Wine output is set to drop 7.9 percent to 44.1 million hectoliters, the equivalent of 5.9 billion bottles. Champagne production may slump 27 percent to 1.65 million hectoliters, an Agriculture Ministry outlook published online on Friday shows. The region’s total production including generic wines may drop 32 percent to the lowest since 2003, based on data from crop office FranceAgriMer.
“This drop from a year ago of estimated production is mainly the result of the spring frost that hit some viticulture areas,” the ministry said. “Damage related to the hail in Charentes and Burgundy-Beaujolais also reduces the production potential.”
Wine is France’s biggest agricultural export, with 8.27 billion euros ($9.1 billion) in shipments last year, customs data shows. Overseas sales were boosted by a 12 percent jump in the value of Champagne exports, as producers including Vranken-Pommery Monopole and LVMH reporting strong demand in the U.S. and Japan.

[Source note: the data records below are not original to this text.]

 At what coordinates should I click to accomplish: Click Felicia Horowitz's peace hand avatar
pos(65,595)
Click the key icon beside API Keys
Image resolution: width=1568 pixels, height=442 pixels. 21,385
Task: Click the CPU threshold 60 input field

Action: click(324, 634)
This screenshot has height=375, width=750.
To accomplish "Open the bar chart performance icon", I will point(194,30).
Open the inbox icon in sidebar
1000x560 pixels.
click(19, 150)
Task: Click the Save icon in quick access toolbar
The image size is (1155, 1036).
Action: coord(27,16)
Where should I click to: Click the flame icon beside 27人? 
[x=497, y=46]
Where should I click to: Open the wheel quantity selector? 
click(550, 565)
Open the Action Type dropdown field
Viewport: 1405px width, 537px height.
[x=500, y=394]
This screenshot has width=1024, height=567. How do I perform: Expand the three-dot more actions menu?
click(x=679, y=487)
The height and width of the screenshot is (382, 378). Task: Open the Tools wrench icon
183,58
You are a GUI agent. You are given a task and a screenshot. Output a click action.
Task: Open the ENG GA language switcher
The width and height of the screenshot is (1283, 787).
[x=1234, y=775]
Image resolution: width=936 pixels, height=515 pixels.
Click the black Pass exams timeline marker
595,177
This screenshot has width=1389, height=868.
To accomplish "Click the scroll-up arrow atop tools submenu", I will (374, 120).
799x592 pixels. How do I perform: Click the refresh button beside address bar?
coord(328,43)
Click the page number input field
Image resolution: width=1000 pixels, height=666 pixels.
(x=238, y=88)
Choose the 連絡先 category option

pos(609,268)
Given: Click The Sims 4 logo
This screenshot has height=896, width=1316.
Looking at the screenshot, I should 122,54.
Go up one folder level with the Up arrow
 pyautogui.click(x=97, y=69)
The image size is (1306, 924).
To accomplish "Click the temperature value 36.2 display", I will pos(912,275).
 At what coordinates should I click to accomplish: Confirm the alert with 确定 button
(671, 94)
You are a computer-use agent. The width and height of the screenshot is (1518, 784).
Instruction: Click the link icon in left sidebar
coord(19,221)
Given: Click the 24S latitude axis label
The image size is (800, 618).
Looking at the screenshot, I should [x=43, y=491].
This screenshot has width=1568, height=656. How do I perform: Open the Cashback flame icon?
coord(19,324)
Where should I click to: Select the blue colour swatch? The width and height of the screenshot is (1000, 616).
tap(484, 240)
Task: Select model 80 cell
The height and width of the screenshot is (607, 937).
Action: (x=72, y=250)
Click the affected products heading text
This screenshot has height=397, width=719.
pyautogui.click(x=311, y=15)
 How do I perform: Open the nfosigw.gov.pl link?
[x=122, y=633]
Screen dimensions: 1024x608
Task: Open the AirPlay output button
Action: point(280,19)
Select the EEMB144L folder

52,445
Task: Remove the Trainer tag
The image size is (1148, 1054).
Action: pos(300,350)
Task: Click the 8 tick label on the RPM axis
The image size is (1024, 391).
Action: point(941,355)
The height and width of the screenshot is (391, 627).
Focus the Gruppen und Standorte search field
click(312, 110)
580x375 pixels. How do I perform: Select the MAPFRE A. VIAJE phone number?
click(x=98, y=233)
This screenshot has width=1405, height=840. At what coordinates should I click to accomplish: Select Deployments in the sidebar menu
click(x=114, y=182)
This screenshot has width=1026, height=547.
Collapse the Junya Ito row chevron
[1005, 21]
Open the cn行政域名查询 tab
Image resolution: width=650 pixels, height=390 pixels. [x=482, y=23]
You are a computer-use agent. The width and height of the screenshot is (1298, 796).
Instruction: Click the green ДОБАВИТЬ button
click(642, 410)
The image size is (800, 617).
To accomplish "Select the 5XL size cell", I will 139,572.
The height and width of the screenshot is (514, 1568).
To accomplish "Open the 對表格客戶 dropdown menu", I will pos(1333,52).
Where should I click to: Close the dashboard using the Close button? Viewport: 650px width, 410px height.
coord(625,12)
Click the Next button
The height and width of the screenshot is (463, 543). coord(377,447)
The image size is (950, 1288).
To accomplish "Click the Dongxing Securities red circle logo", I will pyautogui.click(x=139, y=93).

In Champagne, spring frost destroyed grape production on 4,600 hectares (11,367 acres), and there’s strong pressure from fungal diseases mildew and gray rot, the ministry said. Almost a quarter of the region’s vineyards suffered frost episodes, with flower buds entirely destroyed on 14 percent of the area, according to the Champagne wine board, which expects grape picking to start mid-September.
In the Burgundy-Beaujolais area, home to the world’s most expensive wines, production may fall 23 percent to 1.77 million hectoliters. In Charentes, the source of grapes for Cognac, the volume is predicted to sink 15 percent to 8.12 million hectoliters.
Bordeaux production may be little changed at 5.64 million hectares, according to the ministry data. In the Loire River valley, the volume of the vintage may slump 32 percent to 1.88 million hectoliters.
The outlook is preliminary and could still change due to the strong pressure from mildew, as well as wet soils that could be beneficial for the volume of the grape harvest, the ministry said. In 2013, when botrytis rot added to damage from poor flowering and summer hailstorms, the ministry cut its outlook four times through November.